Alligators and Crocodiles
Two reptiles that are often confused with each other are alligators and crocodiles. They are also referred to as gators and crocs. Since they are both reptiles, they do have similar features and characteristics.
For example, both are cold-blooded and have to regulate their body temperature according to their surroundings. They do this by cooling off in the water or shade and then warming up again in the sun. In addition, like nearly all other reptiles, they lay eggs and their skin is covered with hard, dry scales.
There are differences between alligators and crocodiles as well. One of the most distinguishing features is their snouts. Alligators have a wide, broad nose but a crocodile will usually have a narrow nose. Most alligators are darker in color too. Alligators live near freshwater environments, and there are only two kinds of alligators: American Alligator and Chinese Alligator. Of course, there are only two countries where they are found as well, China and the United States. In the U.S., alligators are mostly found in the southeast in Florida and Louisiana.
Crocodiles, on the other hand, live in many other places and are found in the tropics in America, Africa, Asia, and Australia. Crocodiles may be found in both freshwater and saltwater regions. In addition, crocodiles are much more aggressive than gators.
Other similarities include their size. The largest recorded size of an alligator was 19-feet long, and the largest crocodile was nearly 28-feet long. The average size of a Chinese alligator is less than five feet and an American gator between 9.8 and 15 feet. Crocodiles are smaller and grow to an average length between 4.9 to 6.2 feet.
Crocodiles and alligators swim very well and very fast. Out of water, they may appear to be slow as they can lay still for hours in the sun and often move very slowly. However, an attacking gator or croc can move quickly over short distances. In fact, they can move much faster than a human can run. Depending on the crocodile species, they can move on land and water between 15 to 22 miles per hour, and alligators can move at a pace of about 20 miles per hour. The higher speeds are reached while in water, where they can hold their breath for nearly an hour.
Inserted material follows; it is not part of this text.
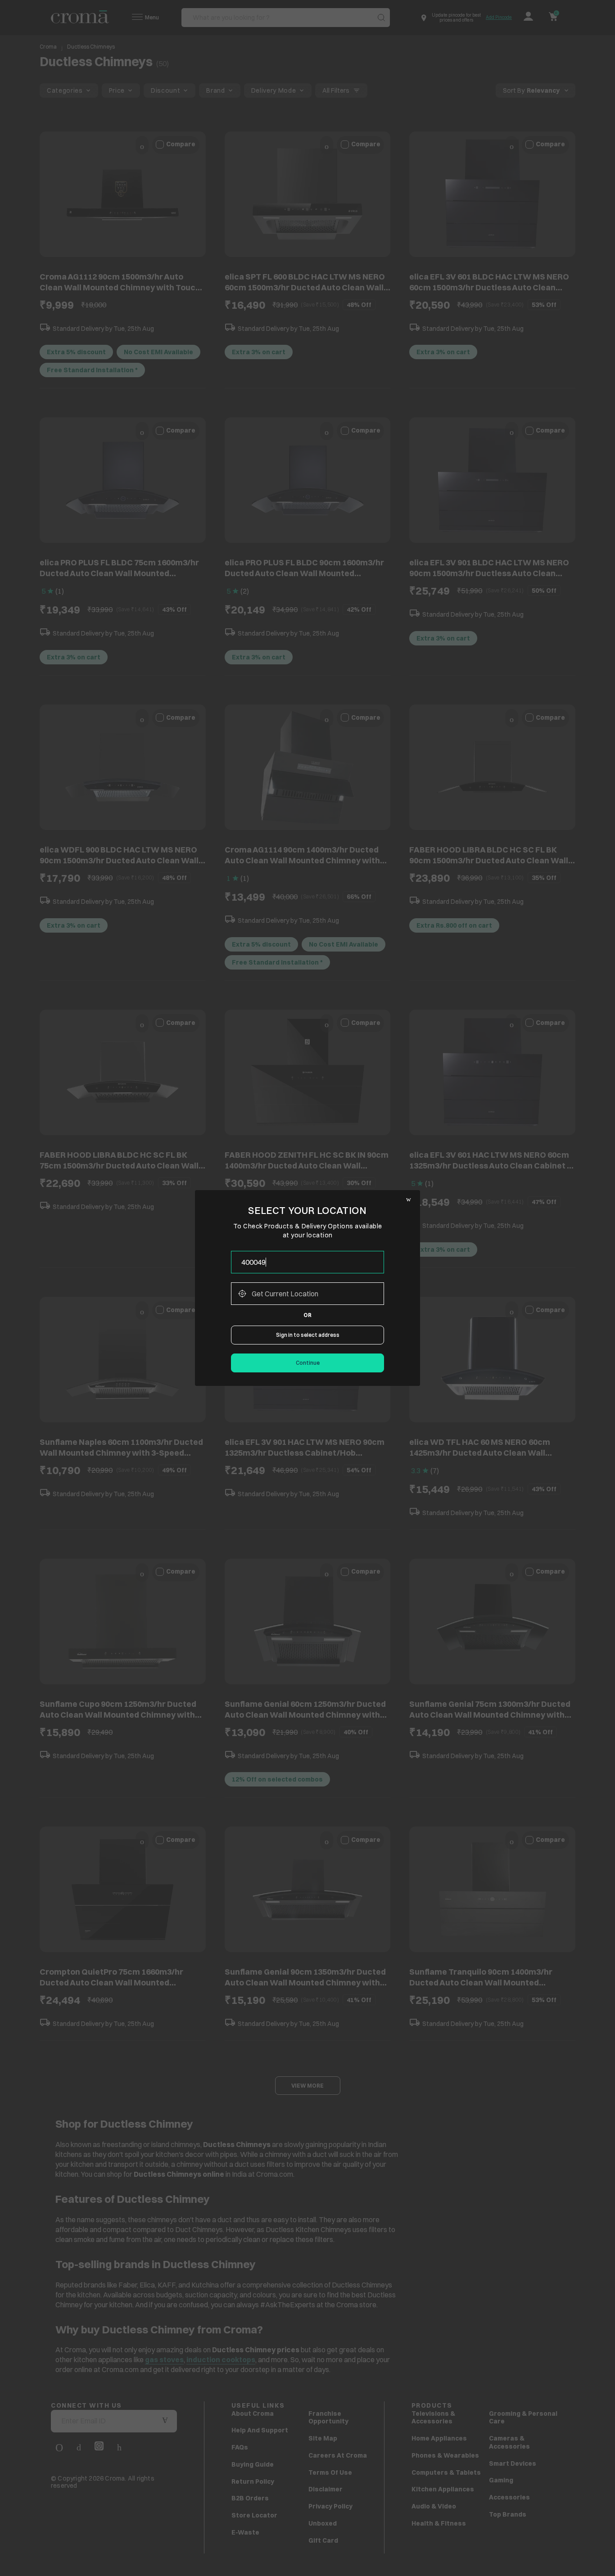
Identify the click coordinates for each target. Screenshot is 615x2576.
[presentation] (307, 1262)
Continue (308, 1362)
Both animals are carnivores which mean they only eat meat. They will catch and then kill just about any animal they can catch. Alligators and crocodiles will eat frogs, deer, fish, birds, buffalo, and many other types of prey. Though they have sharp teeth, the animals do not chew their food, but simply use their teeth to tear off chunks and then swallow them whole.
The senses of large beasts include excellent hearing, eyesight, and sense of smell. Though most reptiles do not take care of their young when hatched, the crocs and gators do after they hatch from their eggs. Sometimes young crocodiles ride on their mother's back or hide from predators inside the mother's mouth.
Finally, alligators and crocodiles are one of the most dangerous animals to humans and in cases when they attack, the person often will not survive.